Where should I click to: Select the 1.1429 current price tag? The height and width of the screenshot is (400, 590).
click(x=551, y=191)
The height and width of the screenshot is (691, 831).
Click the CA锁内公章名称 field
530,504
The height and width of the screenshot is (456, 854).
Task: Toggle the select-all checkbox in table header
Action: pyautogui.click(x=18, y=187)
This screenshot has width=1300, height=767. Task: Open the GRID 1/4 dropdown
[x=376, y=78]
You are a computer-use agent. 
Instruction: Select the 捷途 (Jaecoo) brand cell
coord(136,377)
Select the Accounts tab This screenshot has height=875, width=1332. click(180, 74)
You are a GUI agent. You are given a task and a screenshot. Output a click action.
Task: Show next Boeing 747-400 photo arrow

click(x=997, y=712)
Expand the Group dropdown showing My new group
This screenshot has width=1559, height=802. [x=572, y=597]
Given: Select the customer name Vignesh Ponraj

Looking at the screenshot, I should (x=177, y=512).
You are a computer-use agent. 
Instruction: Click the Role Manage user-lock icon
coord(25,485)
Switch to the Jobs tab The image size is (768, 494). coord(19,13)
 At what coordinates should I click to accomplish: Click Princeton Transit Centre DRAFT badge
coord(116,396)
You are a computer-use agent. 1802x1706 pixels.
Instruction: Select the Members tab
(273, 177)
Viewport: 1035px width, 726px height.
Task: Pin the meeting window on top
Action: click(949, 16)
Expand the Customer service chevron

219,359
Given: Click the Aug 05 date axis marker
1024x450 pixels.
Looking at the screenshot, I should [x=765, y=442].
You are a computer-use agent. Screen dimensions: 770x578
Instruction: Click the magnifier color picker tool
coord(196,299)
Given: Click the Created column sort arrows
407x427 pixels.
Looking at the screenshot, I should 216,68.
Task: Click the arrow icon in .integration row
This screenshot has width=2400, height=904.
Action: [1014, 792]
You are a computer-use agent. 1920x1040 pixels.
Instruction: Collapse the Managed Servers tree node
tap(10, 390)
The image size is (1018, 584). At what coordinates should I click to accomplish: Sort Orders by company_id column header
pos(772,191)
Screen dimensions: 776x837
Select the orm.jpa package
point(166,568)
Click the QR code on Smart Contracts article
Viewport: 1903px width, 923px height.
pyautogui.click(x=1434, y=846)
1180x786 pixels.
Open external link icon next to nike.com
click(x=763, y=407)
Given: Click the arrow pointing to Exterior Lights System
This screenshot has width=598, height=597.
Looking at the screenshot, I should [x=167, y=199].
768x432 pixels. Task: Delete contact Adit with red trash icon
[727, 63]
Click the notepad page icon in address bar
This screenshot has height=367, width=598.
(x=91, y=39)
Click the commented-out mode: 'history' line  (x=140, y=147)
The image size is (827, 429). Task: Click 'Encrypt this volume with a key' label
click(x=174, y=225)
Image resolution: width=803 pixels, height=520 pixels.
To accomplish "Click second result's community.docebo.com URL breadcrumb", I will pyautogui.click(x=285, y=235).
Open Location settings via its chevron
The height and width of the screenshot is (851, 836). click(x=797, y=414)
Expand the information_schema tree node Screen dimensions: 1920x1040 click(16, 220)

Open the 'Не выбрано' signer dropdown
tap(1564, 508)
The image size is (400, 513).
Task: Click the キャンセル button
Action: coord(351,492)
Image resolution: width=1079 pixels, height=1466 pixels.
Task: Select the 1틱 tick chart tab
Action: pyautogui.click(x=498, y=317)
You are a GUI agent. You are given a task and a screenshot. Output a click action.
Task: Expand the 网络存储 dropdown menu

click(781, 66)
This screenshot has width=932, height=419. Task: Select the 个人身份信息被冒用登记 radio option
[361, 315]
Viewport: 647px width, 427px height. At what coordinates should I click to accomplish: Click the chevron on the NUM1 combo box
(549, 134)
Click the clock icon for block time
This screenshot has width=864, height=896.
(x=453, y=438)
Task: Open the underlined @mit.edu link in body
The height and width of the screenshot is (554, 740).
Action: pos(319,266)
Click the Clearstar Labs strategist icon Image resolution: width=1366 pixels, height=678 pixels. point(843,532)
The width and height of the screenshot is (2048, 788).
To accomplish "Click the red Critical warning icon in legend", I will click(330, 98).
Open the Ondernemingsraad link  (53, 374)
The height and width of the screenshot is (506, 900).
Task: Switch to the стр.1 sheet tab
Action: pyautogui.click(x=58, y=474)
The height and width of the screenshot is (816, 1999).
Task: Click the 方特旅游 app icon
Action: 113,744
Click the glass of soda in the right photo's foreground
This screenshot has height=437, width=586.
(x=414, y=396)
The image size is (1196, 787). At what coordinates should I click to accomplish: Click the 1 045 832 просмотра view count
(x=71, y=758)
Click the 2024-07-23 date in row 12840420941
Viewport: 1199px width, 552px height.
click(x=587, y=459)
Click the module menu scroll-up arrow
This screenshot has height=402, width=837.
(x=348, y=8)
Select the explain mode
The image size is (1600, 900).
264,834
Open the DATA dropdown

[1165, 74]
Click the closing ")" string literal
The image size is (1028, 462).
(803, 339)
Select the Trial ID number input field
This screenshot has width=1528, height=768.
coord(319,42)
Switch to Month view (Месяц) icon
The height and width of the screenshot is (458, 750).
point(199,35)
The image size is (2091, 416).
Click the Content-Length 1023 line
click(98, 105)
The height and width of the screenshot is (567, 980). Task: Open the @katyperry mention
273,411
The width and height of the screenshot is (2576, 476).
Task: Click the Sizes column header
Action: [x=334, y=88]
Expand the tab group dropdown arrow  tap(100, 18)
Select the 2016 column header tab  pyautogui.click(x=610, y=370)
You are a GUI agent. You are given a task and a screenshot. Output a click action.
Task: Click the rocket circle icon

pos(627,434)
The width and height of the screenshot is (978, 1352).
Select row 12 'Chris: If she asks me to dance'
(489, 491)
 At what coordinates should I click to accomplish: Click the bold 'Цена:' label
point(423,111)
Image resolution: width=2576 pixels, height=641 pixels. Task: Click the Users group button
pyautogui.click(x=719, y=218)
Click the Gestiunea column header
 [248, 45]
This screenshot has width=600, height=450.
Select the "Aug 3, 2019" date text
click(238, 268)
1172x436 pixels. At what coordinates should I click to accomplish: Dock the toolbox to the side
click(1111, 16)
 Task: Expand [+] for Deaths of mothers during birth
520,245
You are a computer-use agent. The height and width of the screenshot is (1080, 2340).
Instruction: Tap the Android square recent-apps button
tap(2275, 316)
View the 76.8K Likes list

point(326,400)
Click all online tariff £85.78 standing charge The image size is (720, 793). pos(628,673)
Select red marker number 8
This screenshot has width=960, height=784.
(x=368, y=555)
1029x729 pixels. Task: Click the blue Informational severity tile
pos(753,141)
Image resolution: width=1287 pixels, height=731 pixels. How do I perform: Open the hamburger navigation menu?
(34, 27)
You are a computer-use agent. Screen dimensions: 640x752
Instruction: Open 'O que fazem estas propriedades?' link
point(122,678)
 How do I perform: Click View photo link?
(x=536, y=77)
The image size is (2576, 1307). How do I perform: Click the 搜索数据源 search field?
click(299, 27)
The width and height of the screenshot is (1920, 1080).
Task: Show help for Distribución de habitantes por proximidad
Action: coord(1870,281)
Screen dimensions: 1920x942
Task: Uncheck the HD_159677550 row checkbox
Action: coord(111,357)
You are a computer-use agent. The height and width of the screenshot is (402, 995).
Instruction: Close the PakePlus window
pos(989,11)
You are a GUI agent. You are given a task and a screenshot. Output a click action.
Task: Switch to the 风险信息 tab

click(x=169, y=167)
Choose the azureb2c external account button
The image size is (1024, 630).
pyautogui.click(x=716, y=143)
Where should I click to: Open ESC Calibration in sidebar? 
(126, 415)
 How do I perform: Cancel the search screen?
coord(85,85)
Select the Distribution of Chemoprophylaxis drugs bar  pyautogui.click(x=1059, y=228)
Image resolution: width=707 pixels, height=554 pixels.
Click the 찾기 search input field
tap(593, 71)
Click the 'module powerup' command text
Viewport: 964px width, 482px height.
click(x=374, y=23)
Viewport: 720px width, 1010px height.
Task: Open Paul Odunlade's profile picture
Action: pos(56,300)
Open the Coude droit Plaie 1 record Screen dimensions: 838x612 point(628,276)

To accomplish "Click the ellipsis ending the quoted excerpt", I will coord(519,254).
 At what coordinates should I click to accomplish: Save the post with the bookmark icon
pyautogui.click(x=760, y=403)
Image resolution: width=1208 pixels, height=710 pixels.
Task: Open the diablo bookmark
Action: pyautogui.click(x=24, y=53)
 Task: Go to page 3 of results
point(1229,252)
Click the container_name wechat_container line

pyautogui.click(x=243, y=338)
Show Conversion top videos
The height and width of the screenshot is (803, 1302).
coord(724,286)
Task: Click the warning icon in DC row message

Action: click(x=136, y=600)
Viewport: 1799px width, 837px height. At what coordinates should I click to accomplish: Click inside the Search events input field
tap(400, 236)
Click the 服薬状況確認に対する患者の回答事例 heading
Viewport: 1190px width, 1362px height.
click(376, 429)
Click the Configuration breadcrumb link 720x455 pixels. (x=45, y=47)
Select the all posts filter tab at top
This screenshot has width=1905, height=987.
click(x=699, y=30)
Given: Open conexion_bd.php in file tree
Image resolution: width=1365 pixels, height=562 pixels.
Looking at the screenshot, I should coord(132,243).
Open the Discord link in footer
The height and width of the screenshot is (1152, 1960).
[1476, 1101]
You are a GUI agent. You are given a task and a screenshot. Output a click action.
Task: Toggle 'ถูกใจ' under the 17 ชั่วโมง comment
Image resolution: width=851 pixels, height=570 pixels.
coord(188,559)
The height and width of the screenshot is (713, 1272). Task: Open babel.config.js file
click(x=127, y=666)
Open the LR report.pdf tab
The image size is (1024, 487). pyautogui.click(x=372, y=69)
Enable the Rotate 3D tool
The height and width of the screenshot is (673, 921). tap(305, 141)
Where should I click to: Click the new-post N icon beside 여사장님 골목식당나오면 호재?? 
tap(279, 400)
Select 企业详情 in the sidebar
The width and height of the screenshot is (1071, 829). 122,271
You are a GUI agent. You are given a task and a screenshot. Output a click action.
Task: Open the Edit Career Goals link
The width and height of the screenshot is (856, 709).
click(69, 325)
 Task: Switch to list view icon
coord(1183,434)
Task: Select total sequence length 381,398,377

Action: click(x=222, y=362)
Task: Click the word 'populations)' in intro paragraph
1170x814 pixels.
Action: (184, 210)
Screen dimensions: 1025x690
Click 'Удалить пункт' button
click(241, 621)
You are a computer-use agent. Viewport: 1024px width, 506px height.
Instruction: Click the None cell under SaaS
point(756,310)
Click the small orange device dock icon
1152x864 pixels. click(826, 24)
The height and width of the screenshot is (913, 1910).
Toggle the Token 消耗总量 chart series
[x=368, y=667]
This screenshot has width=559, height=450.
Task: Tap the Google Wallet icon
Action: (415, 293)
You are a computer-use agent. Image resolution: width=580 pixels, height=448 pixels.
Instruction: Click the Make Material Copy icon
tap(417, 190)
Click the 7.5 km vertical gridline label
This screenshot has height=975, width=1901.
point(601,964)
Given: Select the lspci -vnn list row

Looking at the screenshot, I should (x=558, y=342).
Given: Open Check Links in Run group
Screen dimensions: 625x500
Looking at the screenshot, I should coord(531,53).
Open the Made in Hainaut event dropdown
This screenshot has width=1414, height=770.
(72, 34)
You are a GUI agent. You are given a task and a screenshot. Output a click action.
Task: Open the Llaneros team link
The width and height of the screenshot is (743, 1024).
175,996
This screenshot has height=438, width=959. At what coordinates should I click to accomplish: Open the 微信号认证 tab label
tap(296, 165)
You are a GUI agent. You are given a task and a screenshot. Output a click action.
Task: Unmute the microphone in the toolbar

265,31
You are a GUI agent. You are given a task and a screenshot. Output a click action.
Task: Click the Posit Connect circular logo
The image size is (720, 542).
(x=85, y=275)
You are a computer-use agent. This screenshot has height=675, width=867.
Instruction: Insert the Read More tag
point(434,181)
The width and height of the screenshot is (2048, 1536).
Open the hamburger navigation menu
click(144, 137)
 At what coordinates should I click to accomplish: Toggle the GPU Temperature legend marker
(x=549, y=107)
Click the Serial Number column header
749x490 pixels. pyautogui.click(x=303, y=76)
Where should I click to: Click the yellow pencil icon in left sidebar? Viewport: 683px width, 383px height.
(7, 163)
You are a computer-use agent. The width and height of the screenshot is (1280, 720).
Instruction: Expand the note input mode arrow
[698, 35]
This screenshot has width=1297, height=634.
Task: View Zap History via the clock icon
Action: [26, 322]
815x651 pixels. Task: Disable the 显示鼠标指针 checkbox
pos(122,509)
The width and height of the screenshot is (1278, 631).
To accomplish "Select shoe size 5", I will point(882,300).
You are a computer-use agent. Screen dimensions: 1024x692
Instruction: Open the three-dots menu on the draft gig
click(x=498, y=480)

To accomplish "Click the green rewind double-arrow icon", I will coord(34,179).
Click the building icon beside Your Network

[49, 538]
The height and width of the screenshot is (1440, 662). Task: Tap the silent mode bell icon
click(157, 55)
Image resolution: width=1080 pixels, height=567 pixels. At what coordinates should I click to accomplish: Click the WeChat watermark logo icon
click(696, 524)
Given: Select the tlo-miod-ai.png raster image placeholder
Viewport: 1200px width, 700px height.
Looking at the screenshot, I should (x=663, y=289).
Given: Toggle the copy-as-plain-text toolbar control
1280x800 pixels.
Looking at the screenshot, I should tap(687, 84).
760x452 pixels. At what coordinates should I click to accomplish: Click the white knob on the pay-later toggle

- - -

◆ **Work instructions**
Taking the entries above, print exactly the lines starting at the line with "Click the Configuration" and ending at the line with "The height and width of the screenshot is (913, 1910).", both included.

◆ **Output below**
Click the Configuration breadcrumb link 720x455 pixels. (x=45, y=47)
Select the all posts filter tab at top
This screenshot has width=1905, height=987.
click(x=699, y=30)
Given: Open conexion_bd.php in file tree
Image resolution: width=1365 pixels, height=562 pixels.
Looking at the screenshot, I should coord(132,243).
Open the Discord link in footer
The height and width of the screenshot is (1152, 1960).
[1476, 1101]
You are a GUI agent. You are given a task and a screenshot. Output a click action.
Task: Toggle 'ถูกใจ' under the 17 ชั่วโมง comment
Image resolution: width=851 pixels, height=570 pixels.
coord(188,559)
The height and width of the screenshot is (713, 1272). Task: Open babel.config.js file
click(x=127, y=666)
Open the LR report.pdf tab
The image size is (1024, 487). pyautogui.click(x=372, y=69)
Enable the Rotate 3D tool
The height and width of the screenshot is (673, 921). tap(305, 141)
Where should I click to: Click the new-post N icon beside 여사장님 골목식당나오면 호재?? 
tap(279, 400)
Select 企业详情 in the sidebar
The width and height of the screenshot is (1071, 829). 122,271
You are a GUI agent. You are given a task and a screenshot. Output a click action.
Task: Open the Edit Career Goals link
The width and height of the screenshot is (856, 709).
click(69, 325)
 Task: Switch to list view icon
coord(1183,434)
Task: Select total sequence length 381,398,377

Action: click(x=222, y=362)
Task: Click the word 'populations)' in intro paragraph
1170x814 pixels.
Action: (184, 210)
Screen dimensions: 1025x690
Click 'Удалить пункт' button
click(241, 621)
You are a computer-use agent. Viewport: 1024px width, 506px height.
Instruction: Click the None cell under SaaS
point(756,310)
Click the small orange device dock icon
1152x864 pixels. click(826, 24)
The height and width of the screenshot is (913, 1910).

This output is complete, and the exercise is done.